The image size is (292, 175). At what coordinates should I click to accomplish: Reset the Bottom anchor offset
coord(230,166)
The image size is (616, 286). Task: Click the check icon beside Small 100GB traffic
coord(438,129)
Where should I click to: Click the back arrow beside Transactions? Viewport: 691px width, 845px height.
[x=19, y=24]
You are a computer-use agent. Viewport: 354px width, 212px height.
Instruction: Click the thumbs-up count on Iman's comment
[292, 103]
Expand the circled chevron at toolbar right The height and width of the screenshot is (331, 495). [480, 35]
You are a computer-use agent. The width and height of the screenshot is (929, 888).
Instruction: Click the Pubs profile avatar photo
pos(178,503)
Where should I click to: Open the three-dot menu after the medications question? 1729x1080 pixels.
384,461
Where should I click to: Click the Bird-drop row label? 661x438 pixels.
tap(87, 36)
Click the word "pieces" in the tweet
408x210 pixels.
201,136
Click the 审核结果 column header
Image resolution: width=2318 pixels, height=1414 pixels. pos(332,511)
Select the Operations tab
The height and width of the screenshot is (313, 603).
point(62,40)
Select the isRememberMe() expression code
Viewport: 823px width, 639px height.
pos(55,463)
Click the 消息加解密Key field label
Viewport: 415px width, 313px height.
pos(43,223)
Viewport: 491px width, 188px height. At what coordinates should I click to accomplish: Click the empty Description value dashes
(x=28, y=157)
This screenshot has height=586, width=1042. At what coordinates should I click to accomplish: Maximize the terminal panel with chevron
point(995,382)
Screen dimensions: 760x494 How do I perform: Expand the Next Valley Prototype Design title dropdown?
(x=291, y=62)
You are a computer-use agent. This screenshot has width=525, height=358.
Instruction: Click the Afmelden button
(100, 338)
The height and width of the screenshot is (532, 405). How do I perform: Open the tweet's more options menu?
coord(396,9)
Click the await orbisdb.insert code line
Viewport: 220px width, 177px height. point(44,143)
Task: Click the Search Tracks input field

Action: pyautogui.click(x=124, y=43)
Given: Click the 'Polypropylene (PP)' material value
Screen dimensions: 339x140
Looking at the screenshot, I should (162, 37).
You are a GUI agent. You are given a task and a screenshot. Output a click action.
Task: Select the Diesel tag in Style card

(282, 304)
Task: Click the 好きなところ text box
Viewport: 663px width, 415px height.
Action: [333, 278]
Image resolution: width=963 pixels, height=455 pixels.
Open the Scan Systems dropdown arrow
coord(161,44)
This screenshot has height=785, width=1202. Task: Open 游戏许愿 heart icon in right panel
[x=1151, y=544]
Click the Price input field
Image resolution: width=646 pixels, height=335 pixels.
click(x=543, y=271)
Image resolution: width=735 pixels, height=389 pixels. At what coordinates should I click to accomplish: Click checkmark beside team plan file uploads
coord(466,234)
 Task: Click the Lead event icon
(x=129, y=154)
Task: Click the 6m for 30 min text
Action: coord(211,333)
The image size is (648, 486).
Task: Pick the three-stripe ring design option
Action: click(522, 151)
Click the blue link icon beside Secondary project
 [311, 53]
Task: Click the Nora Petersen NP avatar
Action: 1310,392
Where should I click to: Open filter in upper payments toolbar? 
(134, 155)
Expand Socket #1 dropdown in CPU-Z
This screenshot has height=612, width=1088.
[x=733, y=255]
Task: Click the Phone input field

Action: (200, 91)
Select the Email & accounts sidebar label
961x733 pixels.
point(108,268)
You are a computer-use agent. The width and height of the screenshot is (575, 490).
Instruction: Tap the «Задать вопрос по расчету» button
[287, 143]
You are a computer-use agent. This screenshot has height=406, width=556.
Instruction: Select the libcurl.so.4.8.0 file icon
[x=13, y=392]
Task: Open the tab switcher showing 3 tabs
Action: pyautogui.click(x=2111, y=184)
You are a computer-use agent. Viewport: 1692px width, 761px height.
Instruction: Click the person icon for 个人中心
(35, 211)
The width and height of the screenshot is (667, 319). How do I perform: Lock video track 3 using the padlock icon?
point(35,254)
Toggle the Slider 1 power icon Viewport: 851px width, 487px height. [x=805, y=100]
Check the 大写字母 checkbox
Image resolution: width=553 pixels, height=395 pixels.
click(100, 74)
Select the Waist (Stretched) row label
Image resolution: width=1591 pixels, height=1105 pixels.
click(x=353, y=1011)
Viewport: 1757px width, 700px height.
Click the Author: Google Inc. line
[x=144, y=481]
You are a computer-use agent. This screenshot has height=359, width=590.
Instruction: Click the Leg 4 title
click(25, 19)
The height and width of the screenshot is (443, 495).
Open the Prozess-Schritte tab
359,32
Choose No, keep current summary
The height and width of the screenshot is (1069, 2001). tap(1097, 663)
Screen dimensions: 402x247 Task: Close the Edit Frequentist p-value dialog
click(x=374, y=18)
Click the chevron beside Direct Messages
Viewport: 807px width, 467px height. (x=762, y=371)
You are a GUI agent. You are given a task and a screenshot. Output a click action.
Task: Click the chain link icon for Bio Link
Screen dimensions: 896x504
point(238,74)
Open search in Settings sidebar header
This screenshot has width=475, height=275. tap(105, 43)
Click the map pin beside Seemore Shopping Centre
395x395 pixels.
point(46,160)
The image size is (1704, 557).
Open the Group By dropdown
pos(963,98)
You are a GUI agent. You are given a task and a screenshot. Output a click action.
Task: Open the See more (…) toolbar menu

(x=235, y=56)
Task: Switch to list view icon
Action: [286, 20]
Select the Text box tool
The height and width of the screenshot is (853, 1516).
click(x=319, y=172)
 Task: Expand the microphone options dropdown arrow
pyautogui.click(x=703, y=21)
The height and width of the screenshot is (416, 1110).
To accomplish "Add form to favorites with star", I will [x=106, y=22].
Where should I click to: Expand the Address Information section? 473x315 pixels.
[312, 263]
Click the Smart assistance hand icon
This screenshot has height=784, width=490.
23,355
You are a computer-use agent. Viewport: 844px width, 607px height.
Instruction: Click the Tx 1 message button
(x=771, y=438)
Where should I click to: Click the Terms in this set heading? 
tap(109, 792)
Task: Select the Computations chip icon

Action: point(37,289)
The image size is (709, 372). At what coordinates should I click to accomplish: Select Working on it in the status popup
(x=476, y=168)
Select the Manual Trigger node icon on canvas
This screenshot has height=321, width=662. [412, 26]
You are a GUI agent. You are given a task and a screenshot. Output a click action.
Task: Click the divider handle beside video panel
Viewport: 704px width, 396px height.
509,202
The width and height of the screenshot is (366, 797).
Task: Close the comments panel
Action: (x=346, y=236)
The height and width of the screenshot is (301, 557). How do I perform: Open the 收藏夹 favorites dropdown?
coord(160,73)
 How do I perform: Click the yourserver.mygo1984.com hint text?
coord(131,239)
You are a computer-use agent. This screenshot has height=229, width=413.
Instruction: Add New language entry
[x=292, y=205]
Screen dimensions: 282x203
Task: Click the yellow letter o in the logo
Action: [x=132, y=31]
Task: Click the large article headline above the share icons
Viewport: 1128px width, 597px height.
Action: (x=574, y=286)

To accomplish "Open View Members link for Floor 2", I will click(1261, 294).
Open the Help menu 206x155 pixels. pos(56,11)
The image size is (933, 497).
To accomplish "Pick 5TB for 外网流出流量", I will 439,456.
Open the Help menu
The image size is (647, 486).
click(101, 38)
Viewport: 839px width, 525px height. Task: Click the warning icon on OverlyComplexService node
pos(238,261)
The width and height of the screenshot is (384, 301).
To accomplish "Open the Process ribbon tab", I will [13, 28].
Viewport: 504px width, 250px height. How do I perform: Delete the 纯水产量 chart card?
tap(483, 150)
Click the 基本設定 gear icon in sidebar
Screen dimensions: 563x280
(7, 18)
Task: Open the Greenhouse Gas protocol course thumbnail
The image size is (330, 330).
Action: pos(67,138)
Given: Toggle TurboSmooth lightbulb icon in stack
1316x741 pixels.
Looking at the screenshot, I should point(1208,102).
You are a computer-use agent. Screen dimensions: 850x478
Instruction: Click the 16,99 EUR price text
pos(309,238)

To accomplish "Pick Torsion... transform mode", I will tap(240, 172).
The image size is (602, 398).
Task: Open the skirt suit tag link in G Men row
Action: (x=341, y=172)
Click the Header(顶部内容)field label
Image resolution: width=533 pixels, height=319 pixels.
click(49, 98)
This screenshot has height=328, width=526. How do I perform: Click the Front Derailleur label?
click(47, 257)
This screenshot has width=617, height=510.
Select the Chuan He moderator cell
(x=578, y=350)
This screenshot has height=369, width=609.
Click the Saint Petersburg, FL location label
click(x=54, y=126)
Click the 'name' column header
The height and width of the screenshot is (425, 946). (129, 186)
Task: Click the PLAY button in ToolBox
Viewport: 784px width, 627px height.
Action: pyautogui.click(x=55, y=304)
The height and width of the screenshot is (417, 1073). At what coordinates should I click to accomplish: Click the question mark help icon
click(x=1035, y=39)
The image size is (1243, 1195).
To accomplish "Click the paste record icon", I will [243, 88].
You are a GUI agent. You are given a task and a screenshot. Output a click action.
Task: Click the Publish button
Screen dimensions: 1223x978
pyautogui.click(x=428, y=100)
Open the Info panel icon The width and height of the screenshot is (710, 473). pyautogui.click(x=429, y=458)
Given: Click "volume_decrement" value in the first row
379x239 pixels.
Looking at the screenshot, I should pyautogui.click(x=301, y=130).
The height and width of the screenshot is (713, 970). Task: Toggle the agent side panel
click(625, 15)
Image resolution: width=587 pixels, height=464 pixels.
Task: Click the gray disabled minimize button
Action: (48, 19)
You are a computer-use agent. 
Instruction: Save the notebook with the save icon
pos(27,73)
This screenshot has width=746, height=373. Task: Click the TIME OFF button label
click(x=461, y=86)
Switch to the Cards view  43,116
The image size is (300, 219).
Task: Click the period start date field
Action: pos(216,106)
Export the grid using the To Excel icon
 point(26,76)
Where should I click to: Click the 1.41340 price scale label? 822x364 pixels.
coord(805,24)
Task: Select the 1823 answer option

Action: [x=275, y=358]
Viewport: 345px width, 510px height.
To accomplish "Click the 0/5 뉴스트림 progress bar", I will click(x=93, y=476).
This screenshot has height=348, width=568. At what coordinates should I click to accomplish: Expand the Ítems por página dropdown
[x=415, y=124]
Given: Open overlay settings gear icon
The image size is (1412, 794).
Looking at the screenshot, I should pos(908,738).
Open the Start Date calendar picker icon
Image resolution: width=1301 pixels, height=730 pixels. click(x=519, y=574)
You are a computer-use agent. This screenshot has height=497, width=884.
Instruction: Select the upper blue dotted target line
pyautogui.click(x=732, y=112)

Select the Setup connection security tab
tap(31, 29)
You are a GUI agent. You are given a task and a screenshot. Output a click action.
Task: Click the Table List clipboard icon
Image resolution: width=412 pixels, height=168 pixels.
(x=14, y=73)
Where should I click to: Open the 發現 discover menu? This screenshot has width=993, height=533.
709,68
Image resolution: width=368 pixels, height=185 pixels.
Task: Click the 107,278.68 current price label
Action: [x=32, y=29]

## [Exercise]
Could you repeat the rows from the beginning up to and including the line with "coord(396,9)", swapping "thumbs-up" for "like" and keeping everything else the same?

## [Exercise response]
The image size is (292, 175). At what coordinates should I click to accomplish: Reset the Bottom anchor offset
coord(230,166)
The image size is (616, 286). Task: Click the check icon beside Small 100GB traffic
coord(438,129)
Where should I click to: Click the back arrow beside Transactions? Viewport: 691px width, 845px height.
[x=19, y=24]
You are a computer-use agent. Viewport: 354px width, 212px height.
Instruction: Click the like count on Iman's comment
[292, 103]
Expand the circled chevron at toolbar right The height and width of the screenshot is (331, 495). [480, 35]
You are a computer-use agent. The width and height of the screenshot is (929, 888).
Instruction: Click the Pubs profile avatar photo
pos(178,503)
Where should I click to: Open the three-dot menu after the medications question? 1729x1080 pixels.
384,461
Where should I click to: Click the Bird-drop row label? 661x438 pixels.
tap(87, 36)
Click the word "pieces" in the tweet
408x210 pixels.
201,136
Click the 审核结果 column header
Image resolution: width=2318 pixels, height=1414 pixels. pos(332,511)
Select the Operations tab
The height and width of the screenshot is (313, 603).
point(62,40)
Select the isRememberMe() expression code
Viewport: 823px width, 639px height.
pos(55,463)
Click the 消息加解密Key field label
Viewport: 415px width, 313px height.
pos(43,223)
Viewport: 491px width, 188px height. At what coordinates should I click to accomplish: Click the empty Description value dashes
(x=28, y=157)
This screenshot has height=586, width=1042. At what coordinates should I click to accomplish: Maximize the terminal panel with chevron
point(995,382)
Screen dimensions: 760x494 How do I perform: Expand the Next Valley Prototype Design title dropdown?
(x=291, y=62)
You are a computer-use agent. This screenshot has width=525, height=358.
Instruction: Click the Afmelden button
(100, 338)
The height and width of the screenshot is (532, 405). How do I perform: Open the tweet's more options menu?
coord(396,9)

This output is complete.